The wife watches a lot of those so-called reality shows where real people are constantly being watched behaving in a completely unreal manner. But, there’s no denying they are real people because you couldn’t make it up.
Me, I tend to watch more dramas which, by definition, are not real. I watch American ones, more often than not. These are all obviously fictitious stories but which purport to be real, or at least plausible, at the same time. I don’t watch the daft ones, like say, The Walking Dead, but I do like some of those that are loosely believable, like House of Cards, Suits, Sopranos, for example.
However, even these relatively sensible and serious shows expect you to swallow, and accept as normal, some things that seem pretty far-fetched to me. Allow me to illustrate:
“Taxi!” – American TV producers have clearly never experienced the nightmare of trying to find a taxi in any large UK town on a Friday or Saturday night. From 11pm, taxi ranks may as well be pedestrianised zone because there is never a car to be seen. Yet, in New York or LA, you can walk onto any street at any hour of the day or night, nonchalantly stick up your right hand and boom! – a cab appears!
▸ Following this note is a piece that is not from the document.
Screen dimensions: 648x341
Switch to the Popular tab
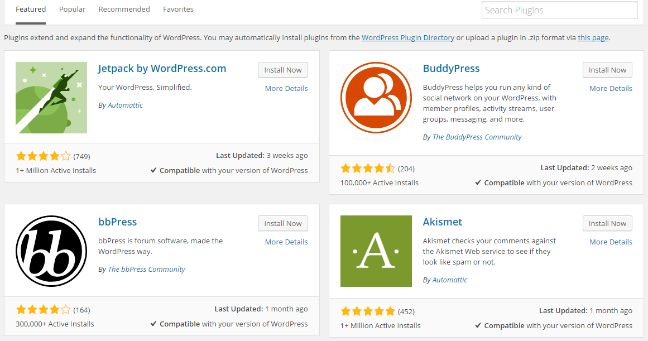point(72,9)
Fast cars – I know that law enforcement agencies have specially adapted vehicles, usually for safety reasons, like bulletproof glass. However, they also appear to have the ability to time-travel. If you watch Designated Survivor, the FBI agent, Hannah Wells, can drive from Washington to Philadelphia in the time it takes for CBS to have a commercial break. And they never need to stop for fuel, a pee, or even to punch a zip code into a Sat Nav.
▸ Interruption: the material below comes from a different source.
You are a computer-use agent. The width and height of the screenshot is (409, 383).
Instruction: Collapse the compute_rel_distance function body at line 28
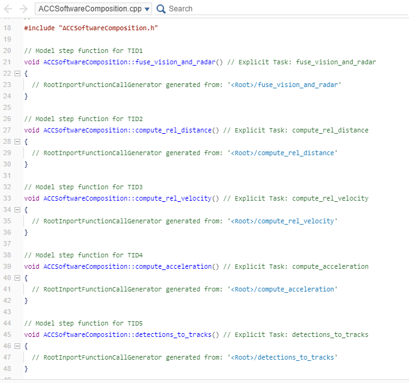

Hot shots – Continuing the theme of FBI agents… Their firearms training must be the best in the world and they must have ancillary classes that teach them to deliberately live dangerously. In 100% of shout-outs I have seen between low-life baddies and FBI agents, the baddies could not hit a cow’s arse, or a wide-open cop, with a banjo, whilst the FBI guy can take out three or four cops in the blink of an eye, whilst shooting round corners with his weak hand. However, he won’t even consider doing this until he is completely outnumbered and/or only has the same number of bullets remaining as he has enemies to kill. Absolutely no need for it.
Area 555 – I don’t know who designed America’s telephone numbering system but, whoever it was, they must have done it on a Friday afternoon after a particularly decent session in the pub. Everybody’s area code, the middle three digits, is exactly the same – 555. Assuming that each major town or city has its own range, this suggests that no major built-up area has more than 9999 phone numbers. Very limiting I would have thought but, on the plus side, if you don’t know someone’s number it will take you less than 10,000 attempts to guess what it is.
“Enter!” – I’ve worked in a couple of law firms. They’re horrible places, as a rule, full of lots of horrible people. For sensible, reasonable reasons, most grown-up firms have decent reception staff, even security personnel or mechanisms, to prevent unwanted intruders. However, tele people would have us believe that rival counsel can just drop by your building and wander into your corner office at the dead of night whenever they please. It happens all the time in Suits and no-one seems to bat an eyelid. I haven’t once heard anyone issue the obvious challenge – “Hang on! How the fuck did you get in here without visitor’s pass?!”